Но ты, видимо, почувствовав мое незримое присутствие, начала снова отгонять меня своей теплой ладонью. И снова попала мне по лицу. Правда, это случилось нежно и не смертельно, как в случае с комаром. И не так трагично, как с Капитолиной.
Моя жизнь упорядочена до невозможности. Через минуту я улечу в открытый космос. Через пять – Земля станет для меня маленьким голубым мячиком. Через сотню лет мы снова встретимся. Где-нибудь в отдаленных уголках Вселенной, чтобы снова попробовать не упустить наше с тобой счастье.
Для одних это просто слова.
Для других – смысл жизни.
Для третьих – сериал о несбывшихся надеждах.
Для меня…
Лаванда у горного озера.
И тут я как будто очнулся, выйдя из своего мирка размышлений. Я рассмеялся. Думать о ней в подобном ракурсе было приятно. Может, я ее все-таки любил? Может, ей следовало полететь со мной? Но про нее Плюмб никаких просьб и распоряжений не давал. Увидимся ли еще?
Я принюхался к подаренному ею платку и закрыл глаза. Ее аромат, эта лаванда, и она когда-нибудь испарится. Когда-нибудь… когда-нибудь…
Как только мы взлетели, я сразу напал на Виталика с расспросами:
– Послушай, – сказал я, – ладно мне позвонил капитан из органов и ласково объяснил, что нужно ехать на это непонятную встречу с непонятно каким миром древности. Но ты-то как в это вляпался? Ты же даже не особо сопротивлялся. Я тебе позвонил, и ты просто приехал сразу с вещами в аэропорт. Ладно моя, но Светка твоя, что сказала по этому поводу?
– Все, что сейчас происходит в твоей жизни, это важно и для меня. Я это вижу немного иначе. Но поверь мне, я точно знаю, что такое «ка». И поэтому еду вместе с тобой.
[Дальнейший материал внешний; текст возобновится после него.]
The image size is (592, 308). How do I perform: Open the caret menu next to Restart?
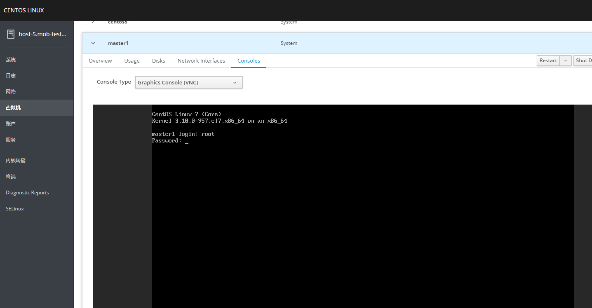[566, 61]
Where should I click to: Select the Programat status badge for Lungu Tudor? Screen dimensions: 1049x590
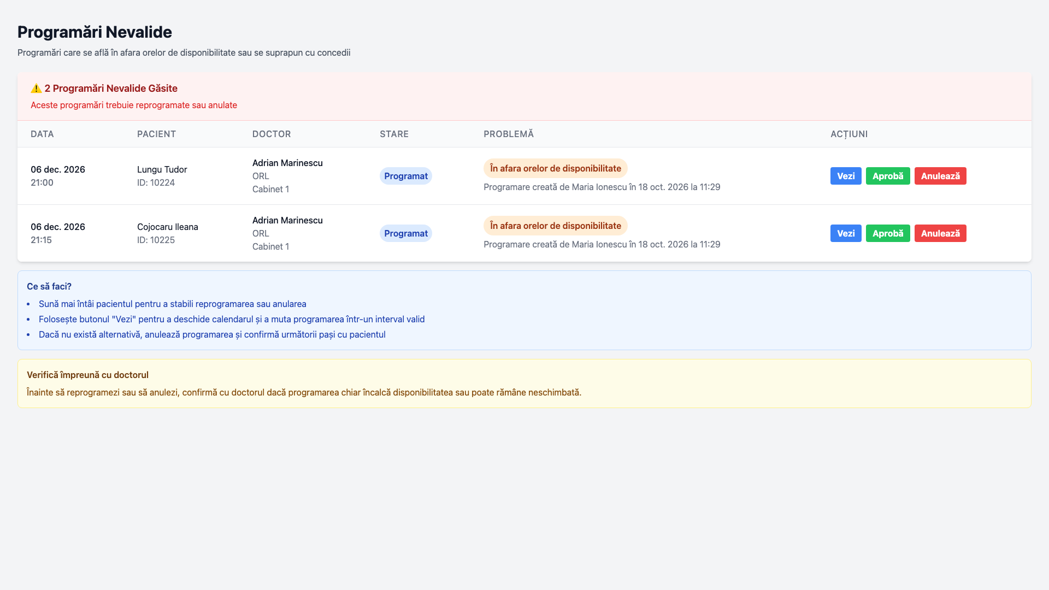pyautogui.click(x=406, y=176)
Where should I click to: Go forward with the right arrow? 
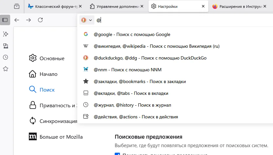coord(29,20)
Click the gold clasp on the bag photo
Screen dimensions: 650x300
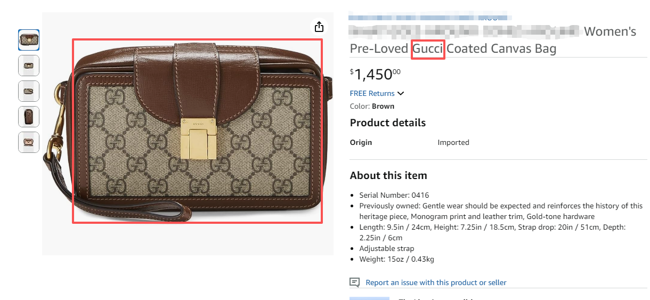point(199,140)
– Что ты еще знаешь об этом? – немного с иронией спросил я.
– Да немного знаю, – брат закрыл глаза и сложил руки на груди, как будто приготовившись ко сну.
– Я серьезно, – извинительно пробубнил я и потрепал его по плечу.
– Если тебе все еще интересно, то слушай, это, кстати, может тебе пригодиться. Правда, не соображу, где и как, но тем не менее.
– Я полон внимания, бро.
– В древнем Египте люди верили не в миллион разных богов, как некоторые думают. Это заблуждение. Верили в предвечного, единого и непознаваемого создателя, где миллионы богов и полубогов являлись сутью неотделимою от предвечного. Обладающих его свойствами и природой, неотличимых от его природы.
– Интересно, – сказал я и удобнее устроился в кресле
– Они верили в особое устройство человека. В его тонкое строение. У человека было несколько тел, как ипостасей. «Хат» – так называлось тело человека. То, что давалось ему в материальном мире временно для обучения и существования. «Сах» – называли мумию. Или то, что оставалось от «Хат» после смерти человека. Мумию готовили специальным образом, и делалось это не просто из моды или прихоти. Жрецы одевались в бледно-голубое одеяние – траурные цвета того времени. И, омыв тело покойника, удаляли из него все органы через специальные надрезы на теле. Нетронутым оставалось только сердце. Так как оно должно было свидетельствовать против человека на суде Осириса.
– Что это за Осирис такой?
– Будешь перебивать меня, я не буду ничего рассказывать, – сказал брат и продолжил, как ни в чем не бывало: – Считалось, что тело умершего не должно было подвергнуться разложению. Невидимая связь «Сах» и «Хат» прослеживалась и после смерти. Считалось, что тело должно было быть нетленным, для того чтобы душа, или, как ее называли древние, «Ба», могла прийти и почтить свое бывшее убежище в любое время. Или даже вернуться туда. Но возвращалось оно туда не фигурально, конечно. То есть живые мумии по улице не ходили. А возвращалось оно в теле ума. Также считалось, что гниение и разложение плохо отражалось на всех тонких телах человека. На теле ума и на теле разума. Ведь душа, которую Египтяне изображали в виде птички с человеческой головой, не за один день добиралась до суда слуг смерти. Это был долгий и длинный путь. Если человек прожил праведную жизнь, путь был гладкий и наполненный реками с прохладной и чистой водой. Яблоневыми садами и клубничными полями. Если шел грешник, считалось, что это огненные поля со змеями и урочища, полные диких кровожадных саблезубых тигров и яростных бабуинов.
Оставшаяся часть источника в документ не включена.